======== Página

“Cuando murió mi abuela Alba, llevaba crisantemos en las manos. Cuando murió mi abuelo Elías, arrojé un ramo de juntillos violetas al foso oscuro recién cavado en el que aparecía el ataúd de ella sepultada 20 años antes”.
La cara del Premio Alfaguara de este año, Cristian Alarcón, se ve medianamente iluminada por la lámpara que brilla en medio de su lectura performática con la artista disidente colombiana Nadia Granados. Juntes leen pedazos de la primera novela de Cristian, El Tercer Paraíso. Este es el primer relato ficcional del consagrado cronista chileno radicado en Argentina, tan acostumbrado a narrar el despiadado narcotráfico, el cobijo de las comunidades queer y que ha llevado al periodismo a lugares performáticos con los medios que fundó y dirige: Revista Anfibia y Cosecha Roja.
Paradójicamente, su primer relato de ficción es sobre sí mismo, un ejercicio de revisión interna obligatoria que nunca antes había podido hacer, hasta ahora.
Nadia le responde a esa cara mal iluminada: “Esa niña que espera a su padre por las noches en el inquilinato en el que vive junto a Alba y sus hermanos menores. No le importa que su padre sea ese hombre que llega tarde a despertar a su mamá crispado, a sacarla de la cama a los empujones, a las patadas. No le importa que ese hombre a veces la emprenda contra ella por estupideces. No le importa que se tambalee y huela a trago, que se caiga, que se olvide de quién es. Que diga que un día se tirará a las vías. Como sea, es su padre, y ella ansía ese amor que él en algún sitio tendrá guardado”.
Esa niña se inspira en la mamá de Cristian. “No supero el temor a la lectura de mi madre”, me dice él cuando le pregunto, quizá por la dosis adicional de crueldad que pudo haber aplicado al crear su personaje, como él mismo admite. Su relato, que a su vez es el relato familiar de su clan, sucede a dos tiempos. La conjunción de esta voz compartida nos sumerge doblemente en un universo de idilio botánico que brota de la tierra y cuyos colores, formas y procesos nos plantean un objetivo ulterior del mundo, y la oscuridad y desasosiego propio de una violencia que contiene momentos definitivos que atravesaron la vida y los cuerpos de sus personajes, y de tantas en nuestra región.

================

Traduce al inglés la siguiente oración de la página sobre la novela El Tercer Paraíso: «Paradójicamente, su primer relato de ficción es sobre sí mismo, un ejercicio de revisión interna obligatoria que nunca antes había podido hacer, hasta ahora.»

======== Conjunto de filas

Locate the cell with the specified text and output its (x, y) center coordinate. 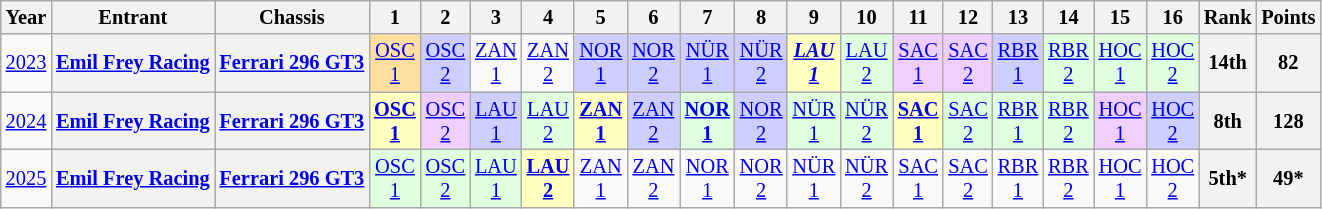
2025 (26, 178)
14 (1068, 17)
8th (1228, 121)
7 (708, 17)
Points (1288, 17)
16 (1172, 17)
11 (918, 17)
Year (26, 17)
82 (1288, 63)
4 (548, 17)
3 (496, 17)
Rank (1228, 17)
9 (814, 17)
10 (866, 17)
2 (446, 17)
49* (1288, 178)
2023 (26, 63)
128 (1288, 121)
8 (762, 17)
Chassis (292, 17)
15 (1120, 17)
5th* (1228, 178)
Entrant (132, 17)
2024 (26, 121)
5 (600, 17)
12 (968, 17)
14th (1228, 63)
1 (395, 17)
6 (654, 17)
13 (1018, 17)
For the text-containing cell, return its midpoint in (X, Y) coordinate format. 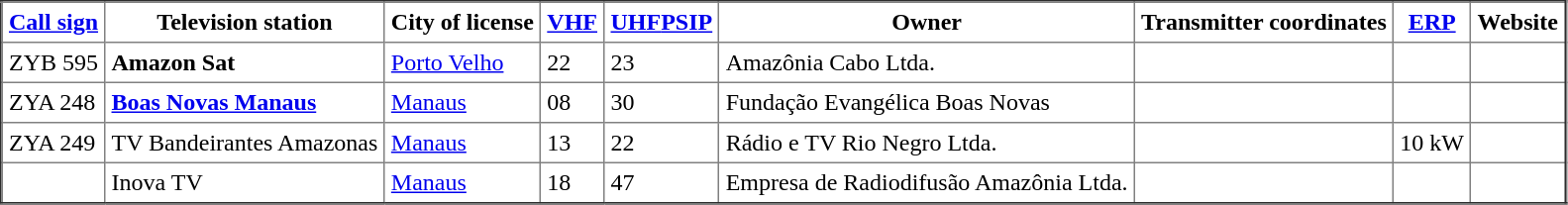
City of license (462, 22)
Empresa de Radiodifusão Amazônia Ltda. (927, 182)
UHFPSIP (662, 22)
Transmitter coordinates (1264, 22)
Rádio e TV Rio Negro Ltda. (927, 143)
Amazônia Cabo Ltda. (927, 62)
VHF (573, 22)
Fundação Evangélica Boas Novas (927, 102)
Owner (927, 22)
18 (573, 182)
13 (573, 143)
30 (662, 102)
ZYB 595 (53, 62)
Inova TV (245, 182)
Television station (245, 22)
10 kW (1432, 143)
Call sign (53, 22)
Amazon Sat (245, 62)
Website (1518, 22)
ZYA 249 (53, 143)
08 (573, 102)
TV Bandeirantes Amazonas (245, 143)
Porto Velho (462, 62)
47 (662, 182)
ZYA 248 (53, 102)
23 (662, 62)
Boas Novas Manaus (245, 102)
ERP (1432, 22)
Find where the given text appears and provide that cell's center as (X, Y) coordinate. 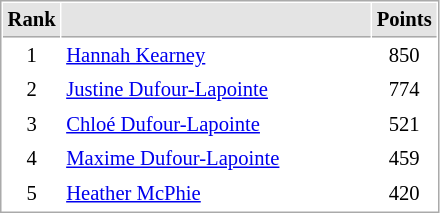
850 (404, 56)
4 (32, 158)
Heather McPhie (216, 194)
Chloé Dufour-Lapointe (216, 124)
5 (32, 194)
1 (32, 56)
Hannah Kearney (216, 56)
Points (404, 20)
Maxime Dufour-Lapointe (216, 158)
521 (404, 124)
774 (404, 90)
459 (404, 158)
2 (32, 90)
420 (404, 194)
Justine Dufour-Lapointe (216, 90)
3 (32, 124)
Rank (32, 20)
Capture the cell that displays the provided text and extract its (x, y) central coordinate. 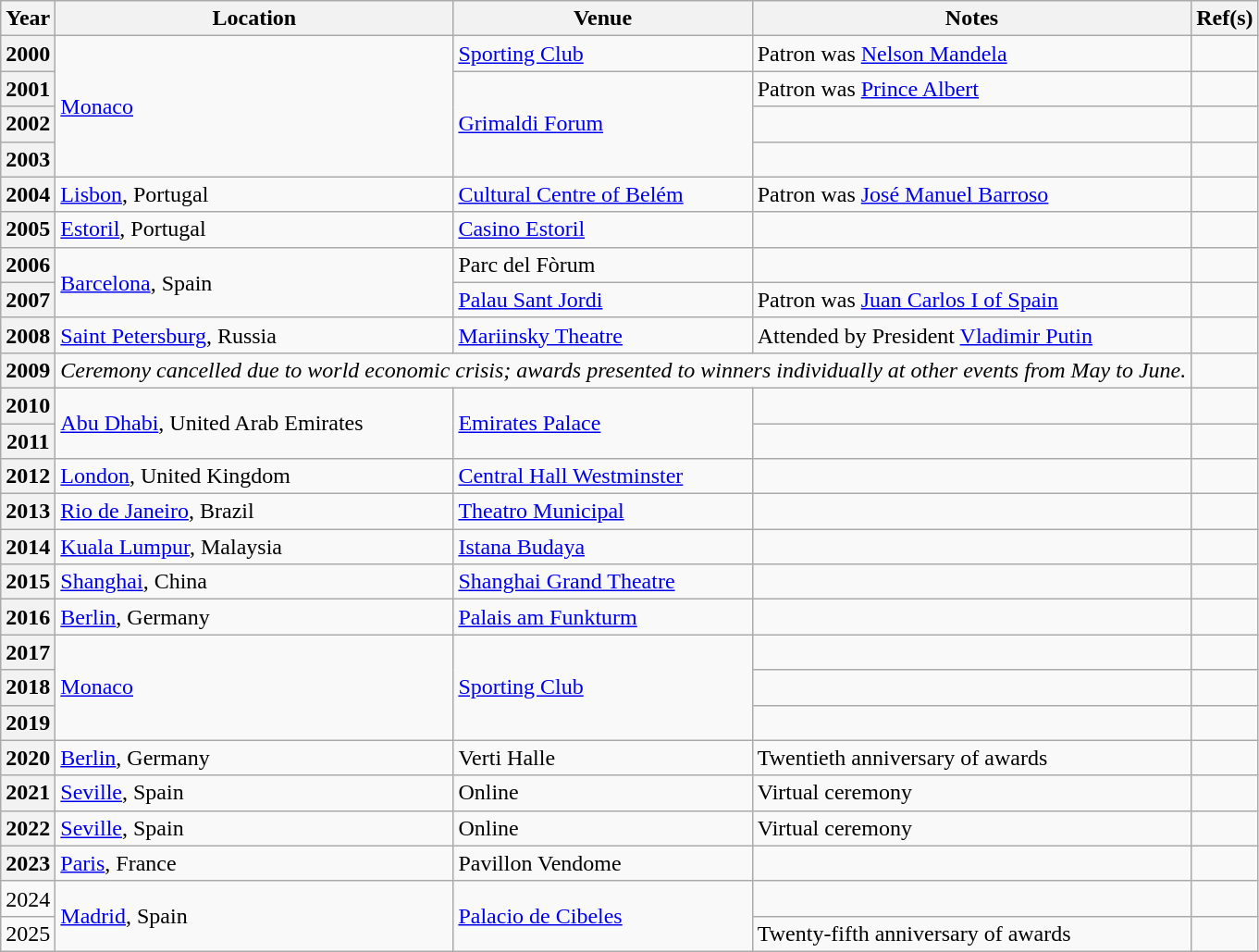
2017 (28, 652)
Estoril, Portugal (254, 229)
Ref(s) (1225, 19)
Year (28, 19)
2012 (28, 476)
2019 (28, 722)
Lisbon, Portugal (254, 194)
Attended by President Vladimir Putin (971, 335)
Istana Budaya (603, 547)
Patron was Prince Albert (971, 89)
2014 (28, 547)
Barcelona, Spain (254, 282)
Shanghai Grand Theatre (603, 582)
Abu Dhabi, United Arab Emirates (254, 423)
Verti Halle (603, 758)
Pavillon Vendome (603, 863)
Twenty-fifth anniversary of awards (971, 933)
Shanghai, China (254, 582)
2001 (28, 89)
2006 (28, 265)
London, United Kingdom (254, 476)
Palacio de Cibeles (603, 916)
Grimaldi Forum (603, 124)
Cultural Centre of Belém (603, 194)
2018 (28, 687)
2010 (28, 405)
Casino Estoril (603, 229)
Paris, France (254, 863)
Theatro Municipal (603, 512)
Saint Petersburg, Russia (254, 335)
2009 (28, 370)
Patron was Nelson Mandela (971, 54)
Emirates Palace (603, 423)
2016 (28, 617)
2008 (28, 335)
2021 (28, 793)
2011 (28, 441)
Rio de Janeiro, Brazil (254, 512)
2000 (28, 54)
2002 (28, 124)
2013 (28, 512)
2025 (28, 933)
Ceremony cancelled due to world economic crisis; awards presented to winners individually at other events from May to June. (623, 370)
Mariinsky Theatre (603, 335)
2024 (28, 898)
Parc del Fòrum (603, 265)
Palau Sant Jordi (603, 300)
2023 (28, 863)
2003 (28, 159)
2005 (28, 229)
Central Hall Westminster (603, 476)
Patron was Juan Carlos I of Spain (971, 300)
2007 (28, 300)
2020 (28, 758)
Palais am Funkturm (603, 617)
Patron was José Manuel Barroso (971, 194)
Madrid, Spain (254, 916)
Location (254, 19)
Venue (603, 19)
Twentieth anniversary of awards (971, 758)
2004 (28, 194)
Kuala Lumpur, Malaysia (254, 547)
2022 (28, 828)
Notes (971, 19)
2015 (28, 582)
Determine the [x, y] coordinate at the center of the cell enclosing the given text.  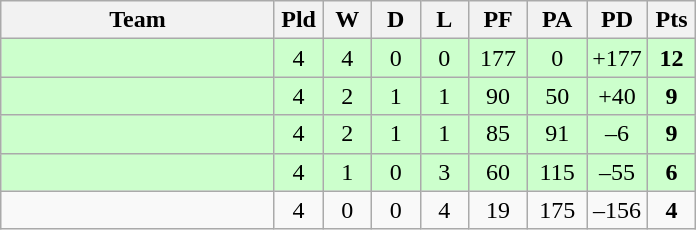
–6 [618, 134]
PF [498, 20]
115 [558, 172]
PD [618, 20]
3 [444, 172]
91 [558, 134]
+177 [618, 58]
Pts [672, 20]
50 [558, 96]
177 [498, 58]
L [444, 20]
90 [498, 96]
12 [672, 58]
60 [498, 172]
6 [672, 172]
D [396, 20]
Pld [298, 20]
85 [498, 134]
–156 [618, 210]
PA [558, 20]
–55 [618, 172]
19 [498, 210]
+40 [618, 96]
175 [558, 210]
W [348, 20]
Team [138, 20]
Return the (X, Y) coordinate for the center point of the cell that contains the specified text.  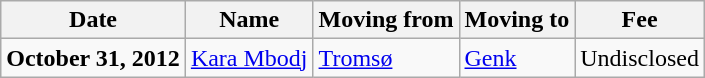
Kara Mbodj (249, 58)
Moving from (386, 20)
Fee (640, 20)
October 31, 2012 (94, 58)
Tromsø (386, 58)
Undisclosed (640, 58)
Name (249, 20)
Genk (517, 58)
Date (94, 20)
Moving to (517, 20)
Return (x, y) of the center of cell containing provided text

================

**Respuesta completa**
Paradoxically, his first work of fiction is about himself, an exercise in obligatory inner review that he had never been able to do before, until now.